### EXCERPT TO READ

3. The sales reported herein were effected pursuant to Rule 10b5-1 trading plans, as amended, entered into by the Trust and Rivermouth as of November 18, 2014.
4. The aggregate of Shares sold by the Trust on the same day at different prices.
5. Represents the weighted average sales price. The Shares were sold at prices ranging from $30.07 to $30.5525 per share. Full information regarding the number of Shares sold at each price shall be provided to the Staff, Issuer or any security holder, upon request.
6. The aggregate number of Shares sold by Rivermouth on the same day at different prices.
7. Represents the weighted average sales price. The Shares were sold at prices ranging from $30.41 to $30.63 per share. Full information regarding the number of Shares sold at each price shall be provided to the Securities and Exchange Commission Staff (the "Staff"), Issuer or any security holder, upon request.
8. Following the sales reported herein, Reporting Person continued to beneficially own 8,721,746 common stock equivalents, including common stock, partnership common units ("OP Units") of Douglas Emmett Properties, LP (the "Operating Partnership"), and long term incentive plan units ("LTIP Units") of the Operating Partnership. Upon the occurrence of certain events, OP Units and LTIP Units are redeemable and exchangeable, without consideration, by the holder for an equivalent number of Shares or for the cash value of such Shares, at Issuer's election. Issuer is the sole stockholder of the general partner of the Operating Partnership.

Extracted records:
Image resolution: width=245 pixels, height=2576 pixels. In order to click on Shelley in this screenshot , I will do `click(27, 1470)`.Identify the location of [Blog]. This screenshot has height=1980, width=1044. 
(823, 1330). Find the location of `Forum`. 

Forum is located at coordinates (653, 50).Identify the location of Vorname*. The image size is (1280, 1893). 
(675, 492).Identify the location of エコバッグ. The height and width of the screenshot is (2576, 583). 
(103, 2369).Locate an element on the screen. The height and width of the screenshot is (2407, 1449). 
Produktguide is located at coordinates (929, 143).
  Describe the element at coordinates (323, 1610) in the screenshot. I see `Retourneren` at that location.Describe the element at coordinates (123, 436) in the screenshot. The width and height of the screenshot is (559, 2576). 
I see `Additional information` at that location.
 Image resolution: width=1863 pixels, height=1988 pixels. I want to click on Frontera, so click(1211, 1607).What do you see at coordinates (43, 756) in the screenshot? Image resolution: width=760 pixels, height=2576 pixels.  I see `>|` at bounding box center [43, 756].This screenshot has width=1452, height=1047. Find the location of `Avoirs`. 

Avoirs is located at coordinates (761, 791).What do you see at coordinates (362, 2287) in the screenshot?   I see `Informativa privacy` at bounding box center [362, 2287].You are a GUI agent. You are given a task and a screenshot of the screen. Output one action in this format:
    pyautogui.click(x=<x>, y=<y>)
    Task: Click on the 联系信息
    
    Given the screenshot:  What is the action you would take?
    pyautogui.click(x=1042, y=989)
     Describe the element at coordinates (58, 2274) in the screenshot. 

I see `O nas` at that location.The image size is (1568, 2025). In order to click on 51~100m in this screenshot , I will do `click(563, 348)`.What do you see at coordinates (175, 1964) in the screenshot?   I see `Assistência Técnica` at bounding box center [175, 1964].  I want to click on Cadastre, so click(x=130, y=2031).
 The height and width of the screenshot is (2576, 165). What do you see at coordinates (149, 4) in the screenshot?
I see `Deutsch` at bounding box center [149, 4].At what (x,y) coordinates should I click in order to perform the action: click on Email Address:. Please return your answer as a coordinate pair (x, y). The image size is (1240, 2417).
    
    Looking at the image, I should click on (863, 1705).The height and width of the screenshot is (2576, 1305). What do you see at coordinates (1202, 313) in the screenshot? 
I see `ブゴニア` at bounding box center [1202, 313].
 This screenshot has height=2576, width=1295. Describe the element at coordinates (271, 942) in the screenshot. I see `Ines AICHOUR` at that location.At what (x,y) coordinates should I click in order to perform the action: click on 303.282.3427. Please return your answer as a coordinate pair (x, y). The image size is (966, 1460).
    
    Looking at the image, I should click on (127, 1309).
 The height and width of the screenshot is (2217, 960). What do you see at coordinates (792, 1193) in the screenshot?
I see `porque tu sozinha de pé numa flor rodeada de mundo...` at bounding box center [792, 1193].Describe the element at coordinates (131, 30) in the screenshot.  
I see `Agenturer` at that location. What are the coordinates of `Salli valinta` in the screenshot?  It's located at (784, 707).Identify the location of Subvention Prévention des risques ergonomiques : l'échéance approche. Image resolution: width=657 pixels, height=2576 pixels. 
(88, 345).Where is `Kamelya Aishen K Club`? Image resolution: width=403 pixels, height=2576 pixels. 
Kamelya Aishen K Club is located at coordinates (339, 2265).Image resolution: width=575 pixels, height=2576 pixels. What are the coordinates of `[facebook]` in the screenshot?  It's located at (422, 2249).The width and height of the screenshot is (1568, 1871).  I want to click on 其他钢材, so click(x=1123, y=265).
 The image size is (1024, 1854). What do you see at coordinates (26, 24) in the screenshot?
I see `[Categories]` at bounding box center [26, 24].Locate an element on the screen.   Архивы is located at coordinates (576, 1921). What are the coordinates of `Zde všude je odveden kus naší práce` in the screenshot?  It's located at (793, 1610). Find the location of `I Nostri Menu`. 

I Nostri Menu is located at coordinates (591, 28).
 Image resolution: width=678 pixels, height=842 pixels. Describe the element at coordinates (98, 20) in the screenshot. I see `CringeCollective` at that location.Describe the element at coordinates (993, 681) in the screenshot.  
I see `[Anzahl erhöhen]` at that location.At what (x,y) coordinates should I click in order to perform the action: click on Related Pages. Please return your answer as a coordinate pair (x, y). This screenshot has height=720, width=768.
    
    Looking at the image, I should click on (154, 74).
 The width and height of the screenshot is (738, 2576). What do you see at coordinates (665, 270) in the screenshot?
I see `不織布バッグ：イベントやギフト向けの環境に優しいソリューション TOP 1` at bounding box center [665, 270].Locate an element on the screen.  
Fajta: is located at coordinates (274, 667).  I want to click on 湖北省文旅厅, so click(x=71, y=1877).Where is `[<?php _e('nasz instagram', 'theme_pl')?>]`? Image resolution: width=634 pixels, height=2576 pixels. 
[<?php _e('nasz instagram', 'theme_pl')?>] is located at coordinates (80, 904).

### WORK TASK A
Can you update the footnotes on share sales, starting with "3. The sales" and going on through "Trust on the same day at different prices.", with "Trust" replaced by "Fund"?
### WORK TASK B
According to the footnotes on share sales, at what range of prices per share were the Shares sold by Rivermouth?
### WORK TASK C
Can you pick up the footnotes on share sales and continue them from where they stop?

### WRITTEN REPLY A
3. The sales reported herein were effected pursuant to Rule 10b5-1 trading plans, as amended, entered into by the Fund and Rivermouth as of November 18, 2014.
4. The aggregate of Shares sold by the Fund on the same day at different prices.

### WRITTEN REPLY B
From $30.41 to $30.63 per share.

### WRITTEN REPLY C
9. Shares beneficially owned include (i) 1,918,411 Shares owned by the Trust; (ii) 633,750 Shares owned by the Emmett Foundation, a CA charitable organization, disclaimed by Reporting Person; (iii) 80,000 Shares owned by Rivermouth, disclaimed by Reporting Person except to the extent of his pecuniary interest therein; (iv) 72,000 Shares owned by certain trusts f/b/o Reporting Person's spouse and children of which Reporting Person is a trustee with voting and investment power but disclaims beneficial ownership. Derivative securities beneficially owned include (i) 6,010,188 OP Units of which Reporting Person disclaims beneficial ownership, except to the extent of his pecuniary interest therein, 457,288 OP Units held by Rivermouth and 810,126 OP Units held by trusts f/b/o Reporting Person's spouse and children, 7,397 LTIP Units, and 274,355 stock options.
10. OP Units of the Operating Partnership tendered by the Trust for redemption and exchange in accordance with the terms of the Limited Partnership Agreement of the Operating Partnership.
11. Upon the occurrence of certain events, OP Units are redeemable and may be exchanged, without consideration, by the holder for an equivalent number of Shares, or for the cash value of such Shares, at Issuer's option. Issuer is the sole stockholder of the general partner of the Operating Partnership.
12. Not applicable.
13. OP Units of the Operating Partnership tendered by Rivermouth for redemption and exchange in accordance with the terms of the Limited Partnership Agreement of the Operating Partnership.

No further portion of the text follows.